[Begin]

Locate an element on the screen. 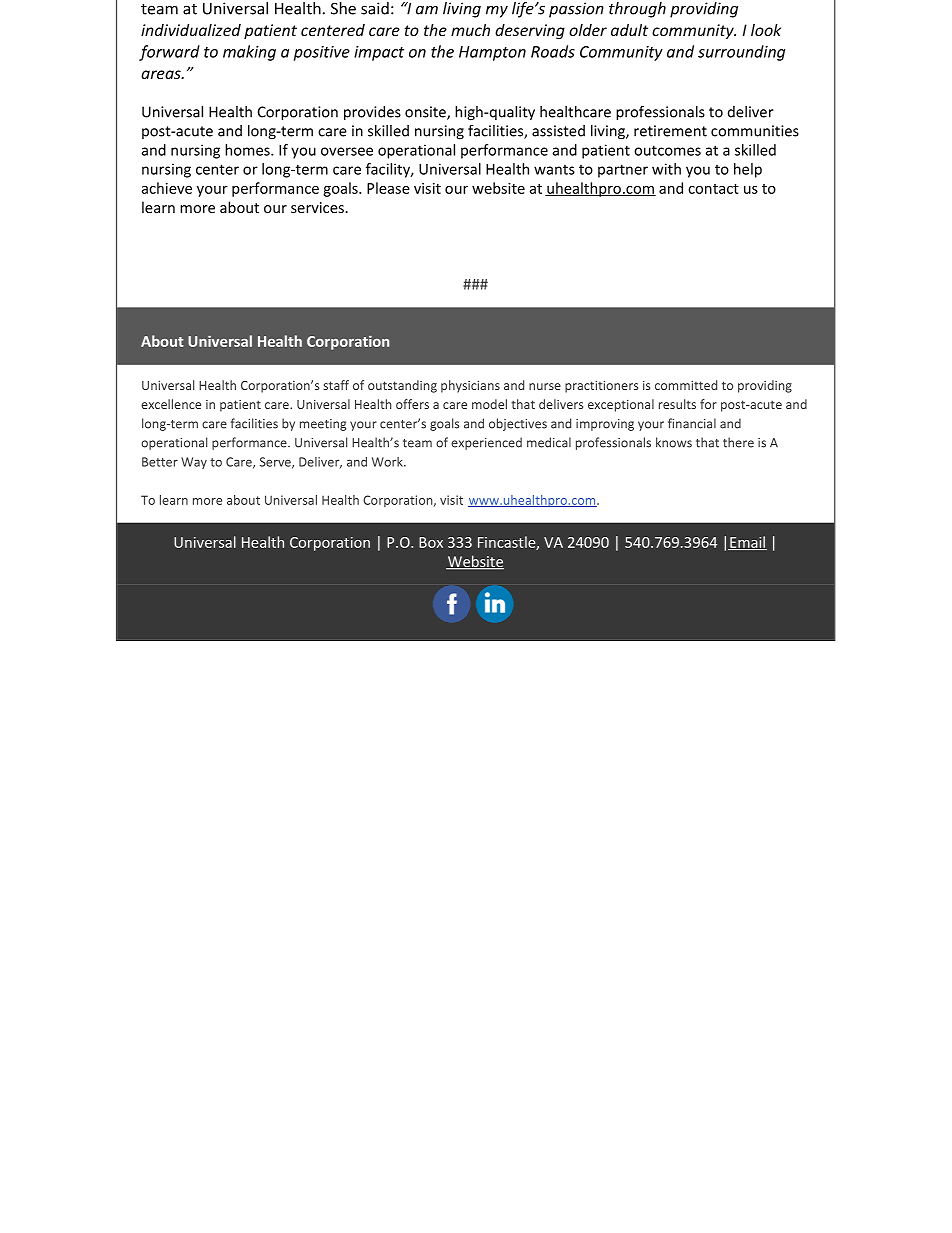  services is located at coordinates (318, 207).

[End]
[Begin]

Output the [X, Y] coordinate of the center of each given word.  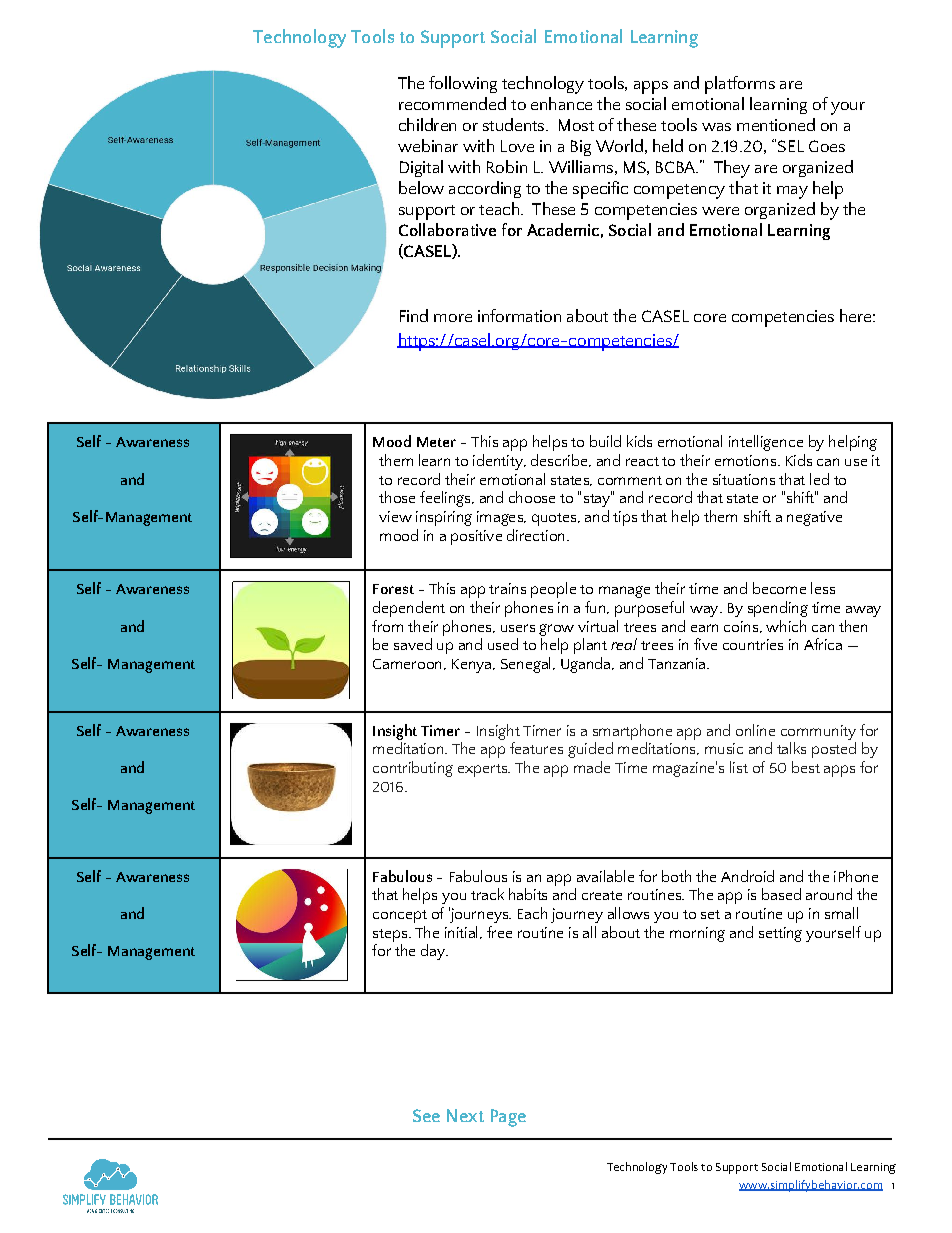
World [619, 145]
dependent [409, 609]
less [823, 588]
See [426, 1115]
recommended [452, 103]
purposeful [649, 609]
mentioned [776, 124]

[End]

EXERCISE AIM | Reproduce the listing verbatim, starting at the line containing "Output the [X, Y]" and ending at the line containing "mentioned [776, 124]", with both of those lines included. Omit the pictures from your output.

ANSWER FOR THIS EXERCISE |
Output the [X, Y] coordinate of the center of each given word.  
World [619, 145]
dependent [409, 609]
less [823, 588]
See [426, 1115]
recommended [452, 103]
purposeful [649, 609]
mentioned [776, 124]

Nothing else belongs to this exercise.